Our former institute director Claus Dierksmeier, who is professor for “Globalization Ethics with Special Consideration of the Global Ethic Idea” at the Tübingen Institute of Political Science, recently published two new essays. The focus of his work is globalization ethics with regard to its economic and political applications – including in the field of new technologies and artificial intelligence. His focus is on a secular justification of global ethics based on the idea of “qualitative freedom.”

The publications address these issues from very different perspectives, which do not reveal the global ethic connection at first glance, but very much so at second glance.

In one – an essay for Zaytuna College’s Renovatio Journal – Dierksmeier argues, with an eye to Western philosophical traditions, the extent to which the beautiful is indispensable to the common good. Although aesthetics, in the eyes of many, is something superficial and inessential, secondary to the supposedly more pressing and serious concerns of human behavior and coexistence in diversity, Dierksmeier seeks to shed light on why we-individuals, institutions, and society-continue to have good and strong reasons to engage with the beautiful.
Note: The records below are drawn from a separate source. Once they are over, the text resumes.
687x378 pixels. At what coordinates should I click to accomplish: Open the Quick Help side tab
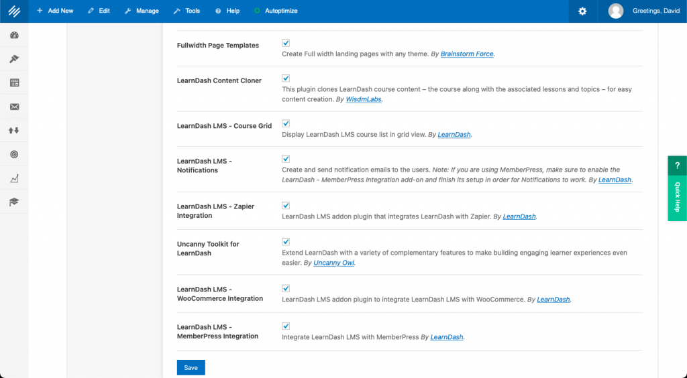click(x=677, y=188)
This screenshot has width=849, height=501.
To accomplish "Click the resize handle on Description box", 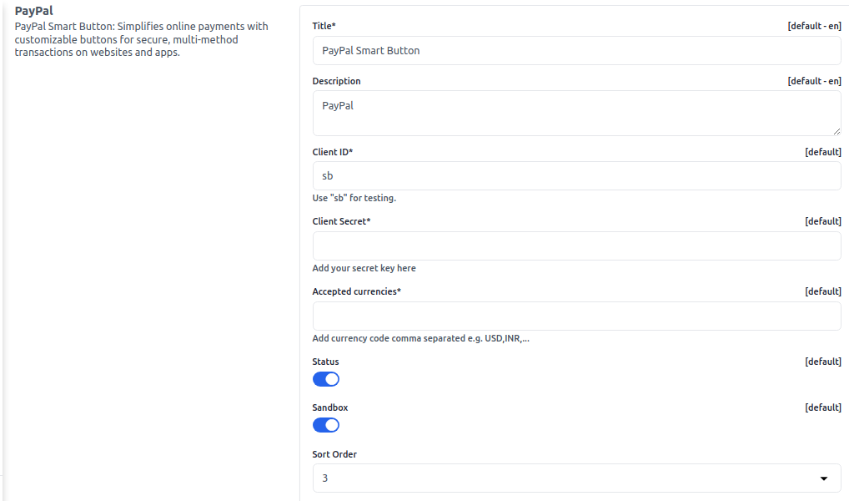I will (x=837, y=133).
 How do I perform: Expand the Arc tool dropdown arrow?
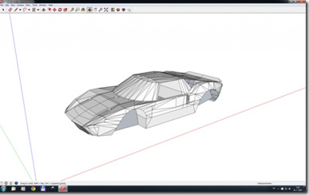(29, 10)
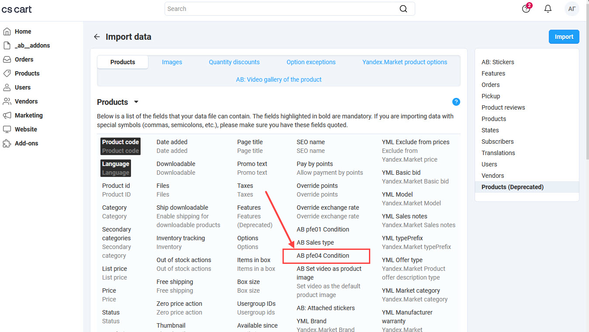The image size is (589, 332).
Task: Go back using the arrow beside Import data
Action: [97, 37]
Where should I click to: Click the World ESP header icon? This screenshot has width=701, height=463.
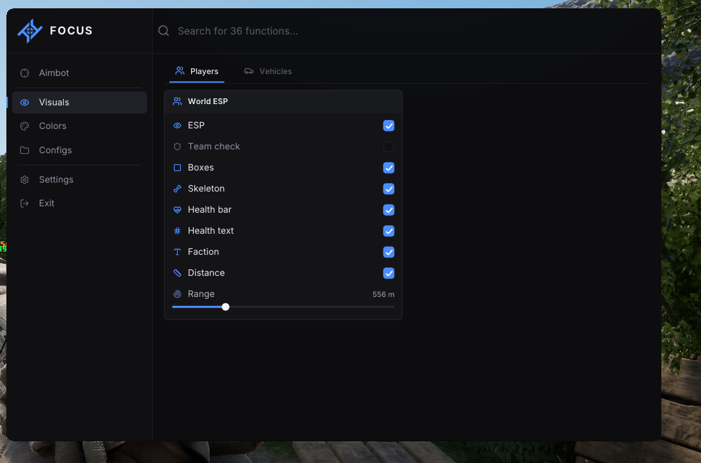pos(178,102)
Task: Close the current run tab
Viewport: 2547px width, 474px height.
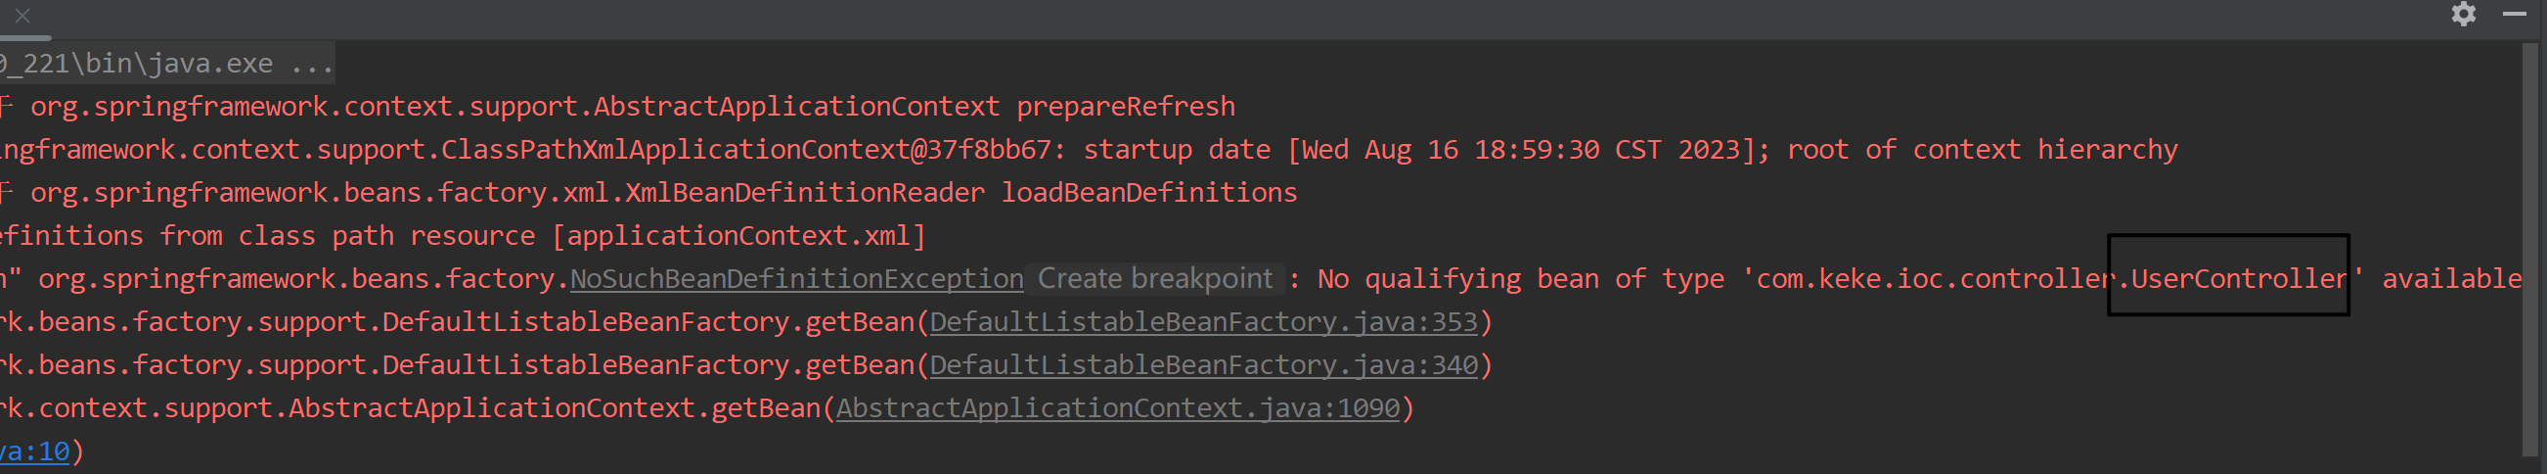Action: tap(23, 15)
According to Professor Dierksmeier, aesthetic experience always contains a transcendental dimension that has given and continues to give rise to philosophical-theological reflections.

The second publication is an essay that will be published in the anthology “Kant and Artificial Intelligence” – also in English – by DeGruyter Verlag in May 2022. In “Partners, Not Parts. Enhanced Autonomy Through Artificial Intelligence? A Kantian Perspective,” the chair of globalization ethics aims to demonstrate the critical potential of Kant’s concept of autonomy-enhancing institutions. Central to these considerations is the idea that social institutions should treat individuals according to their personal autonomy, that is, that individuals should not be submerged as mere parts of a whole and disregarded in their moral constitution as ends in themselves. Rather, individuals should be integrated as members whose goals become co-constitutive for the respective organization. By evaluating two existing alghorithmic applications in the field of professional dating services, Dierksmeier shows that the Kantian perspective can provide a normative orientation here.